Top of Quoted passage
Form for a leave of absence on a desktop.

In this podcast, Heather Ptasznik (shareholder, Detroit (Metro)) breaks down the challenges of managing intermittent Family and Medical Leave Act (FMLA) leave, from spotting red flags of potential abuse to maintaining consistency and morale. Heather shares practical tools for employers—clear call-out policies, certifications and recertifications, second opinions, lawful surveillance, and manager training—to keep programs compliant, fair, and defensible.

Transcript

Announcer: Welcome to the Ogletree Deakins podcast, where we provide listeners with brief discussions about important workplace legal issues. Our podcasts are for informational purposes only and should not be construed as legal advice. You can subscribe through your favorite podcast service. Please consider rating this podcast so we can get your feedback and improve our programs. Please enjoy the podcast.

Heather Ptasznik: Hello everyone, and welcome to today’s episode. I am Heather Ptasznik, a shareholder with Ogletree Deakins in the Detroit metro area, Michigan. I focus my practice on employment law, and I spend much of my day working with employers through their human resources teams and in-house counsel on the practical day-to-day issues that arise under the Family and Medical Leave Act. One of the biggest challenges I have seen employers face is handling intermittent FMLA leave and more specifically, how to recognize and address potential abuse. Now, don’t get me wrong, the FMLA is an incredibly important protection for employees who need time off for serious health conditions or to care for loved ones, but the reality is some employees take advantage of it, and when that happens, it’s not only disruptive to business operations, but it can hurt morale among co-workers who are playing by the rules.
Bottom of Quoted passage
Top of Raw data
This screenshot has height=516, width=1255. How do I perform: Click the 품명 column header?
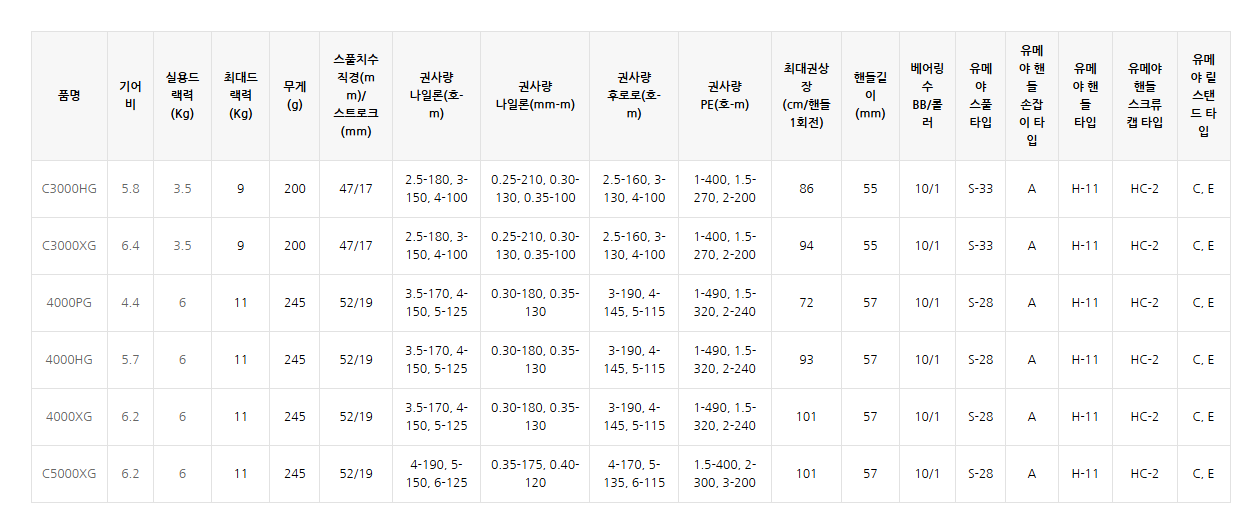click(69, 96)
Bottom of Raw data
Top of Raw data
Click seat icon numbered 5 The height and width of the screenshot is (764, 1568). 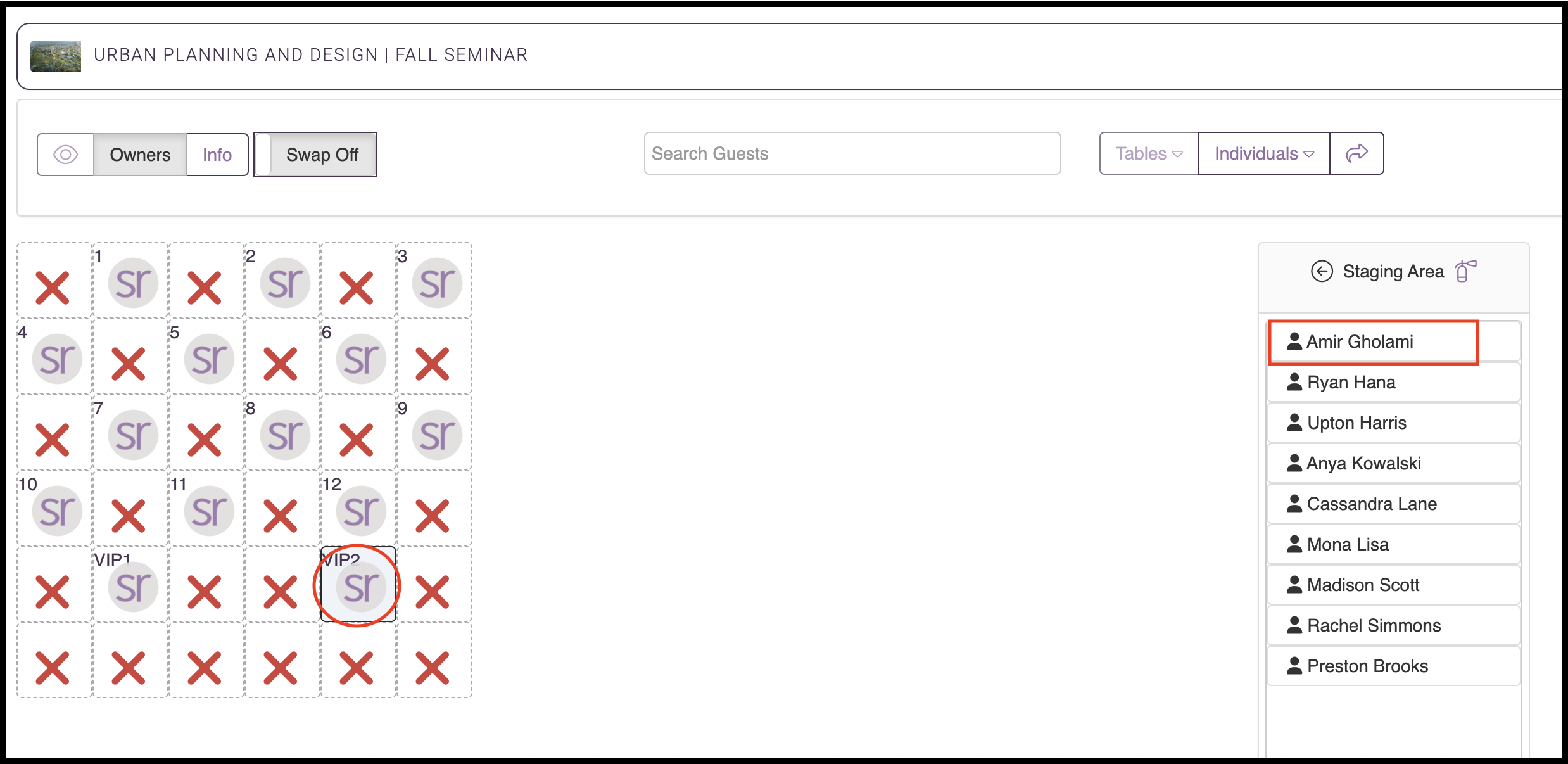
Bottom of Raw data
Your tasks ::
A) Can you summarize the FMLA podcast page in two sentences?
B) Could you print the part of the FMLA podcast page starting at "Announcer: Welcome to" and ending at "enjoy the podcast."?

Outputs in order ::
A) In this podcast, Heather Ptasznik, a shareholder with Ogletree Deakins in the Detroit metro area, discusses the challenges employers face in managing intermittent FMLA leave, from spotting red flags of potential abuse to maintaining consistency and morale. She shares practical tools for employers, including clear call-out policies, certifications and recertifications, second opinions, lawful surveillance, and manager training, to keep programs compliant, fair, and defensible.

B)
Announcer: Welcome to the Ogletree Deakins podcast, where we provide listeners with brief discussions about important workplace legal issues. Our podcasts are for informational purposes only and should not be construed as legal advice. You can subscribe through your favorite podcast service. Please consider rating this podcast so we can get your feedback and improve our programs. Please enjoy the podcast.